> **Work to complete**
Print the lines below exactly as they appear, starting at the line that contains "Task: Click the weight value 0" and ending after the line that contains "point(672,563)".

(Lines of data)
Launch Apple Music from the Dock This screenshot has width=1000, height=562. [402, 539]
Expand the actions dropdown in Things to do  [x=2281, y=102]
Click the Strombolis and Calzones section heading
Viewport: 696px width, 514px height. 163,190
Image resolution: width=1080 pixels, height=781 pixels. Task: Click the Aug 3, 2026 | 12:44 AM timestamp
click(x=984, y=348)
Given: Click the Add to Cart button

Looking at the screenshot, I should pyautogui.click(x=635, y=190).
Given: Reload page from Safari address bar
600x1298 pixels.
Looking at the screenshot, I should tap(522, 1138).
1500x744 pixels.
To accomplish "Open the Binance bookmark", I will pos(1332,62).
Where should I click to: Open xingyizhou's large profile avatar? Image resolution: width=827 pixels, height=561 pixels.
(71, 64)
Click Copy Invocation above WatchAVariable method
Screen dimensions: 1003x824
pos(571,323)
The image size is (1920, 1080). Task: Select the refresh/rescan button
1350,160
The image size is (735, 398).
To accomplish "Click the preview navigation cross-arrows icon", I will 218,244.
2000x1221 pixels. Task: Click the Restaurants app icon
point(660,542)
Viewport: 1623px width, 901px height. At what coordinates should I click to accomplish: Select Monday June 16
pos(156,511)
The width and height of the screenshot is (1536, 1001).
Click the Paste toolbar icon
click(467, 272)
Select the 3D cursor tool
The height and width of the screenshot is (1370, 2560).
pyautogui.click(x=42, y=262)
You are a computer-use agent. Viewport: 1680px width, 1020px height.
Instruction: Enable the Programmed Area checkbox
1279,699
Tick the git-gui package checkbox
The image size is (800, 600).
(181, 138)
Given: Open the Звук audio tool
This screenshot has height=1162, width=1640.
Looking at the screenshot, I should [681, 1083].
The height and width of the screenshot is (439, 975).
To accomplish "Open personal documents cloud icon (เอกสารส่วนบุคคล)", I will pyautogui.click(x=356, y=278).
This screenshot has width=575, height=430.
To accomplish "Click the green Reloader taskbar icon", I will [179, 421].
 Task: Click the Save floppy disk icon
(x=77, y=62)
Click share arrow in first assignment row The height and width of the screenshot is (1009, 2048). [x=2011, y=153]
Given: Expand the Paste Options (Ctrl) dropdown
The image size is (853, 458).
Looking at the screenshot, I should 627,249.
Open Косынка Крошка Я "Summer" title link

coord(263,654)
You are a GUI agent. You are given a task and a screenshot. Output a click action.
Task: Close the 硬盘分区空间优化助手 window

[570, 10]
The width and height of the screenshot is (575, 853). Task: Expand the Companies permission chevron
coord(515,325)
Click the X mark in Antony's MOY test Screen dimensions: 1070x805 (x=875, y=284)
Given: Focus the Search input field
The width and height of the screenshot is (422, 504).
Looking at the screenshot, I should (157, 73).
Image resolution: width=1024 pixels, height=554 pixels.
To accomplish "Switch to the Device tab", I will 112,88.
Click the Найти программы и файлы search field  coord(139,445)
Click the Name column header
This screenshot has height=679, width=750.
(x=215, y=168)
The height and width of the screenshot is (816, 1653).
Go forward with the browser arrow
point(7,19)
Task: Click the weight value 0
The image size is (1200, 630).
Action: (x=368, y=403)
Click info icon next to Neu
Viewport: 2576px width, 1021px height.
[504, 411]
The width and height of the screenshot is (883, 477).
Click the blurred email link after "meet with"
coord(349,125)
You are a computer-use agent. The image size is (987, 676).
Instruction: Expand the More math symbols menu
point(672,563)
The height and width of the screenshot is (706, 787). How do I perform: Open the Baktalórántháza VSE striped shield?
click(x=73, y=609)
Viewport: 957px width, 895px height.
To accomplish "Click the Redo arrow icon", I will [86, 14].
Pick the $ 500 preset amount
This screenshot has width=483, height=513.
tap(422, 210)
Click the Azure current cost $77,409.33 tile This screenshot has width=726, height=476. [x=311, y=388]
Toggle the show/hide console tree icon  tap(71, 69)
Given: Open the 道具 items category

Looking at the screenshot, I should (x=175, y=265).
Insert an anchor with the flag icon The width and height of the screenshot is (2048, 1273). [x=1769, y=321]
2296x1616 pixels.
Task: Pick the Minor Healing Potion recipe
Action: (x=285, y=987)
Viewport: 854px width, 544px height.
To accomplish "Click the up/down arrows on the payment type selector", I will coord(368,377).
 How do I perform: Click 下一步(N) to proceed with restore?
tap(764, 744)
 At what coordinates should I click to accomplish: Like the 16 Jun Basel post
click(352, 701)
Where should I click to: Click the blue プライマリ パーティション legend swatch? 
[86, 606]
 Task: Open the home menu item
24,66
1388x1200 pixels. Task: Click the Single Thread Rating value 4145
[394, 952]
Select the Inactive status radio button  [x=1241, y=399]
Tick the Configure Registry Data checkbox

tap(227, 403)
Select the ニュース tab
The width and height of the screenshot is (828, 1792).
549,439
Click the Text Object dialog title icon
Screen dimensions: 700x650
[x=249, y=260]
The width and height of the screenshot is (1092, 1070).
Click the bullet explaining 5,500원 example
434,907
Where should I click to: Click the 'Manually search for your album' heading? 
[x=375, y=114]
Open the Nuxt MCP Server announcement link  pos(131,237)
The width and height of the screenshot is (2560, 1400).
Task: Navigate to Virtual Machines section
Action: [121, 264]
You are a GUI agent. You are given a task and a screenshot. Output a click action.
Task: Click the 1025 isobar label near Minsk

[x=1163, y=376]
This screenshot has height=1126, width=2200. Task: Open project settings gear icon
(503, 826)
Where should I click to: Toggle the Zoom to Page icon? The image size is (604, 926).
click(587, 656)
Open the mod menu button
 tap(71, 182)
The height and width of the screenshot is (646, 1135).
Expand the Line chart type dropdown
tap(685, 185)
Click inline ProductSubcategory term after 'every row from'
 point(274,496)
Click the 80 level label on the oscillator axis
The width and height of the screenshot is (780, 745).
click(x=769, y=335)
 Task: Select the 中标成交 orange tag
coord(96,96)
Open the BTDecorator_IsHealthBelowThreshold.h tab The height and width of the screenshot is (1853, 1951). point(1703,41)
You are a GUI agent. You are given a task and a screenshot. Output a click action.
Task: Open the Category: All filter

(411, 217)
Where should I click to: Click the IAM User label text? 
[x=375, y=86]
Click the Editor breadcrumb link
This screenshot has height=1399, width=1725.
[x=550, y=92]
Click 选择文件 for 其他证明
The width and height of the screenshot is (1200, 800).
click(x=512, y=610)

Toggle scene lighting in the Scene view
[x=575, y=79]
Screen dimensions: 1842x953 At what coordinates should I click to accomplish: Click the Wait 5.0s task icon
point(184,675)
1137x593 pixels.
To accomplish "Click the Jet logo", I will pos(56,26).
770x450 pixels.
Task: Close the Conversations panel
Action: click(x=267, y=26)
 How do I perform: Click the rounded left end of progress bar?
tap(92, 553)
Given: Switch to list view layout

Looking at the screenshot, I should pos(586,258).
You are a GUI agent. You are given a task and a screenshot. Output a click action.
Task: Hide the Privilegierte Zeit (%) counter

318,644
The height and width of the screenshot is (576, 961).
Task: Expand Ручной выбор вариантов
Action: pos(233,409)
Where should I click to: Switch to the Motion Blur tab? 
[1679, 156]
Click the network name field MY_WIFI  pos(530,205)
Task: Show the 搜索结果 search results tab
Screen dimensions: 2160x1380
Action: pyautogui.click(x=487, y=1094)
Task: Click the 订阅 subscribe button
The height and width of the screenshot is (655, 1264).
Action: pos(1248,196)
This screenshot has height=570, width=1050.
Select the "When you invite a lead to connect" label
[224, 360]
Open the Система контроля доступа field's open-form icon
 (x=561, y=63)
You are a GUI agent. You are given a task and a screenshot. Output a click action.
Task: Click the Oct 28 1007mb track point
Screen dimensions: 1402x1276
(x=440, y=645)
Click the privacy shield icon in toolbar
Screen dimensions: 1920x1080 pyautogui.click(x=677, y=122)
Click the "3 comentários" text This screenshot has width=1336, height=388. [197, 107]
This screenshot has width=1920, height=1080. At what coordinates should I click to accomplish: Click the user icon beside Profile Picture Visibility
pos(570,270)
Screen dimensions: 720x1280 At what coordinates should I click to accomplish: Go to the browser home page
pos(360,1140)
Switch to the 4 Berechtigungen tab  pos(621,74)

> **Final result**
Task: Click the weight value 0
The image size is (1200, 630).
Action: (x=368, y=403)
Click info icon next to Neu
Viewport: 2576px width, 1021px height.
[504, 411]
The width and height of the screenshot is (883, 477).
Click the blurred email link after "meet with"
coord(349,125)
You are a computer-use agent. The image size is (987, 676).
Instruction: Expand the More math symbols menu
point(672,563)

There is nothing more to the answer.